In fact, Criteo research shows that the share of travel bookings made using mobile devices in Australia has grown from 5.7 per cent to 28.8 per cent from January 2014 to January 2015. Whether it’s the convenience, flexibility or access to special discounts, the popularity of smartphones and tablets for bookings is growing rapidly and the travel industry should pay close attention.
Mobile devices dominate for most of the online travel industry growth
Growth in the global online travel industry can be largely attributed to mobile device use, with a 20 per cent increase of bookings during the first half of the year, compared to only two per cent for desktop bookings. Specifically, the percentage of hotel bookings in Australia by mobile grew from 15 per cent to 37 per cent, with growth in the Air and Packages categories less noticeable.
Interestingly, when it comes to the more expensive purchases such as all inclusive packages, users still seem to feel more comfortable booking on desktops, closely followed by iPads, where all the relevant information clearly at hand.

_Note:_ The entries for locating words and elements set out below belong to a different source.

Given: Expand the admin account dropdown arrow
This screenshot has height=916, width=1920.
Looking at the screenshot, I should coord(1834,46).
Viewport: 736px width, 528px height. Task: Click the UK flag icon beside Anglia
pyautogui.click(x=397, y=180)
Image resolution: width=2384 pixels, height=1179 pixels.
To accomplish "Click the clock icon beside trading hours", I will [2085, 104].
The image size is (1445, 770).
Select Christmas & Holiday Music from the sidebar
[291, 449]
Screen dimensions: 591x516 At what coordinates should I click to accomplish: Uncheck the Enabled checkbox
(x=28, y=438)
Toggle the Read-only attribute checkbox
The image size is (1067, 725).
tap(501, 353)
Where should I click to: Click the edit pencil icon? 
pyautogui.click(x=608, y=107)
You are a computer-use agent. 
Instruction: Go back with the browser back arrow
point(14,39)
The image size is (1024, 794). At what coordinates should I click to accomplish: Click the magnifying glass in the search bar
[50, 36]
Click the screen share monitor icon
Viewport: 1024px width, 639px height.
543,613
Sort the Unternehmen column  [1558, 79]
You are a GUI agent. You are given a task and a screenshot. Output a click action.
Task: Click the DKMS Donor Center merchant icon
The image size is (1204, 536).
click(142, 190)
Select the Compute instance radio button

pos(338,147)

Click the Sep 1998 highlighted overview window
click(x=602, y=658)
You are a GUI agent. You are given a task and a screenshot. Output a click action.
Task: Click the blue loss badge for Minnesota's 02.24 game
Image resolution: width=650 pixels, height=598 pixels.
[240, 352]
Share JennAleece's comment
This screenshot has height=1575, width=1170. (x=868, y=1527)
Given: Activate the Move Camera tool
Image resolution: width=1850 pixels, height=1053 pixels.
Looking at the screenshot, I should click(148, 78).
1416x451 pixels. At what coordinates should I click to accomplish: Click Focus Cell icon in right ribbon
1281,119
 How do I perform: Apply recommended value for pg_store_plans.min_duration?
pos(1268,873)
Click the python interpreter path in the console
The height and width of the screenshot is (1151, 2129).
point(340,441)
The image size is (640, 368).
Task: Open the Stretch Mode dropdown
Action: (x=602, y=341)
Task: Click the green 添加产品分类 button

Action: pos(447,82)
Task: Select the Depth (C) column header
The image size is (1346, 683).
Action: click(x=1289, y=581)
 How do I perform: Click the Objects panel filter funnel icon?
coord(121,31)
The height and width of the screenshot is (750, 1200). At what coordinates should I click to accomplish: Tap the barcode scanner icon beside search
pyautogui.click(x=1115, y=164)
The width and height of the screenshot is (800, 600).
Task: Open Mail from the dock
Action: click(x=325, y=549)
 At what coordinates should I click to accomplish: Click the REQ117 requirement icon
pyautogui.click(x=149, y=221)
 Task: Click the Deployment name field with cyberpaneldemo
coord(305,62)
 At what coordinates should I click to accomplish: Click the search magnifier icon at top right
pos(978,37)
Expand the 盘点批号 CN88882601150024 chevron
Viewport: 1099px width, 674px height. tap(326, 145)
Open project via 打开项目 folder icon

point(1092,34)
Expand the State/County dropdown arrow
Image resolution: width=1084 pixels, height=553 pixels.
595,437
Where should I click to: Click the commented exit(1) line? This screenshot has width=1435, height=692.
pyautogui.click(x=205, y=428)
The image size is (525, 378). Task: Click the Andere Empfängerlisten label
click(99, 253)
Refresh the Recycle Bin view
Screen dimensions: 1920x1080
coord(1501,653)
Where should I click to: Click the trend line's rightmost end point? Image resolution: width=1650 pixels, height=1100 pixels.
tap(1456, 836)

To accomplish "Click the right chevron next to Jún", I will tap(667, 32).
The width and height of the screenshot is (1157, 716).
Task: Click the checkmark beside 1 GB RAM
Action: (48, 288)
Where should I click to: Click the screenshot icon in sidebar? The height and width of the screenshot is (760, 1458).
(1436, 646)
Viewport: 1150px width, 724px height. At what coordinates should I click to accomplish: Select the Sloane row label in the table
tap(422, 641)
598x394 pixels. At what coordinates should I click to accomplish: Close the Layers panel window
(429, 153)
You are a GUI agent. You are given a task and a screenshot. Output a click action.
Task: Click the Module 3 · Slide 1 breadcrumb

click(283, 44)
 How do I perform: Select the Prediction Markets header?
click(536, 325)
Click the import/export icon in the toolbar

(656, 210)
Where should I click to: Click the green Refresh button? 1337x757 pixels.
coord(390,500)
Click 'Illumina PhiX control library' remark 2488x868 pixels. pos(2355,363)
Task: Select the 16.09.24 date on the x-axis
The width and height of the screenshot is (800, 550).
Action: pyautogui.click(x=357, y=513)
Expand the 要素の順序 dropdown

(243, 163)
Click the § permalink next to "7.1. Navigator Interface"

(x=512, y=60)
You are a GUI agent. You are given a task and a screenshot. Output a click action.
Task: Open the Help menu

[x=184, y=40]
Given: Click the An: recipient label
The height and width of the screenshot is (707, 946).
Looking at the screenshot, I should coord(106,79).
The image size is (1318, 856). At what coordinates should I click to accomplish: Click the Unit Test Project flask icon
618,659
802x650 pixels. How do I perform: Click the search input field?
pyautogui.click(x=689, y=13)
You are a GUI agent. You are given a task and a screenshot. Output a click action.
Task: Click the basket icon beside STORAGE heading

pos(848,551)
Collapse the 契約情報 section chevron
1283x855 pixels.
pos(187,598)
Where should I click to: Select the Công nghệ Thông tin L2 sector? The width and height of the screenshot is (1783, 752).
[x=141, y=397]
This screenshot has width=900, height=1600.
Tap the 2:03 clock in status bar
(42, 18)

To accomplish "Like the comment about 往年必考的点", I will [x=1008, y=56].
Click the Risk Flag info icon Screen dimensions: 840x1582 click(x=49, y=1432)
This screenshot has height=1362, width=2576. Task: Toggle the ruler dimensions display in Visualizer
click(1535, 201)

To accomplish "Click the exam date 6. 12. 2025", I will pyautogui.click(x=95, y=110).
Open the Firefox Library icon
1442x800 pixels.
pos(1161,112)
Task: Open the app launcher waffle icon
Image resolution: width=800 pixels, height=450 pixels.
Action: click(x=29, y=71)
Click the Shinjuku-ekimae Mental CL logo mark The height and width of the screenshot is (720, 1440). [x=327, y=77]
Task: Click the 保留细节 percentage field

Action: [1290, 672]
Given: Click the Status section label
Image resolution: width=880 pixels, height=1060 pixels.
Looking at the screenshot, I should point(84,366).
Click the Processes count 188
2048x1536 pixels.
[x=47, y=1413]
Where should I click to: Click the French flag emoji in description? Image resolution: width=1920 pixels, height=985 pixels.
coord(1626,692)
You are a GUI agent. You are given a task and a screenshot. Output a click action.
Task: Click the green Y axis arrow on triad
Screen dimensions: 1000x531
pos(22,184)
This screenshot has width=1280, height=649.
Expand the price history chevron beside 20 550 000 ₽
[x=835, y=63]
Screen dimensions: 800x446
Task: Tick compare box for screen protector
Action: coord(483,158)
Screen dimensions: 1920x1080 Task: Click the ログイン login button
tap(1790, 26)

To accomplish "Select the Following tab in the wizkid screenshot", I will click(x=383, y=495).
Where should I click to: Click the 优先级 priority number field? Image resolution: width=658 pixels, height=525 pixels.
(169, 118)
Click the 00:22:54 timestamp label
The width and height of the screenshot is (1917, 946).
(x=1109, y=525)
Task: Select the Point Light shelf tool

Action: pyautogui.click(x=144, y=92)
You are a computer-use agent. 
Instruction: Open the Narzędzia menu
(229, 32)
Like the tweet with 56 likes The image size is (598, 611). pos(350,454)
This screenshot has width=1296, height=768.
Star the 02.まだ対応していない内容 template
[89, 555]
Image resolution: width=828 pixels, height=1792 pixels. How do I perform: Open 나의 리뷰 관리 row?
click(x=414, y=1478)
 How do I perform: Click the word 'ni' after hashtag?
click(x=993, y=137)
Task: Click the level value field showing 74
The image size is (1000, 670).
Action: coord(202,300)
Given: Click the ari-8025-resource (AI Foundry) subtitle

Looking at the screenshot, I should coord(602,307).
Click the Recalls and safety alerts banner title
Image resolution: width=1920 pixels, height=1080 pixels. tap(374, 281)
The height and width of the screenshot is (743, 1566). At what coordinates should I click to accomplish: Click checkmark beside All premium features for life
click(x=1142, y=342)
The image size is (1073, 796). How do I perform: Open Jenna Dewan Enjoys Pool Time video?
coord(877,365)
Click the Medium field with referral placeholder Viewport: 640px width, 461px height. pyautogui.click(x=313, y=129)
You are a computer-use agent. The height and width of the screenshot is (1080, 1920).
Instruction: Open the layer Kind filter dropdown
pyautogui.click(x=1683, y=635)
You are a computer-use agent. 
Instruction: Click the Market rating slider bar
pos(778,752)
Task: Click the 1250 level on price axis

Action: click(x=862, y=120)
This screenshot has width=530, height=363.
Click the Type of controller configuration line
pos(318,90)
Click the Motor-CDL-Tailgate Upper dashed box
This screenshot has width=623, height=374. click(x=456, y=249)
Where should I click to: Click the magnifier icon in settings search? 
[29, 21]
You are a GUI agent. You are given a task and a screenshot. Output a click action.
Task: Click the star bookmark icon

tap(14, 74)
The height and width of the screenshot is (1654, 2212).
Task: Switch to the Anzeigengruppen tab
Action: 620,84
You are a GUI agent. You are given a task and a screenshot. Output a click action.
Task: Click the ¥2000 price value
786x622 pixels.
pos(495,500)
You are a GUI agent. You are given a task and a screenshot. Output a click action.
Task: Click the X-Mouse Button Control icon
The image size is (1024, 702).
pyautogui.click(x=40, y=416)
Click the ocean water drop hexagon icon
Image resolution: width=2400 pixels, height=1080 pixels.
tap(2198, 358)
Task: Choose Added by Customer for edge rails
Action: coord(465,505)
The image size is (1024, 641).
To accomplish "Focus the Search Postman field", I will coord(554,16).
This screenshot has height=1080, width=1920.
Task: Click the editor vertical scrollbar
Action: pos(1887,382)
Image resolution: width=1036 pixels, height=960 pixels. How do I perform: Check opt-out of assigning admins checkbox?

Both tablets and smartphones play a key, but different role
Tablets are now an established way of booking travel and in Australia iPads account for 11 per cent of flight bookings and 15 per cent for hotels. Desktop traffic tends to shift to tablets during evenings and weekends — it seems that after a hard day’s work, users prefer to grab a tablet and relax back on the couch or around the kitchen table to plan their trips with friends and family.
So what about smartphone use? Smartphones don’t have such a smooth ride, unfortunately, as there can be a number of barriers to booking. These include small screen size, lack of mobile optimised websites and patchy internet connections. It is now well understood that smartphone bookings are mostly done last-minute and during the holiday, when there are no other convenient options (think car rentals on the way to the airport or accommodation bookings at baggage claim). Criteo research shows that more than half of Air Bookings made from smartphones are last minute, and for hotel bookings, 44 per cent of iPhone bookings are last-minute compared with 36 per cent of desktop bookings.
For this reason, it’s no surprise that the average value of Air Bookings is significantly higher on smartphones than desktop or tablets.
With all of that said, what now? Tablets and smartphones may make travel marketing (slightly) more complex, but they also provide new ways to reach consumers that simply weren’t available before. As customers spend more time on mobile, and move seamlessly across all their devices, advertisers need to develop marketing strategies that reflect this. These are a few things that it is clear marketers need to be thinking about when targeting holidaymakers:
- Optimise their sites for tablets, using technologies like responsive design, high quality images and touch-optimised controls.
- Simplify and streamline the booking experience for smaller-sized mobile devices, mostly used for last-minute, short stays.
- Integrate with mobile-friendly payment systems, to speed up the path to booking on smartphones.
The winners in the future will be the brands that adapt best to their customers changing habits, and take the necessary, bold steps forward.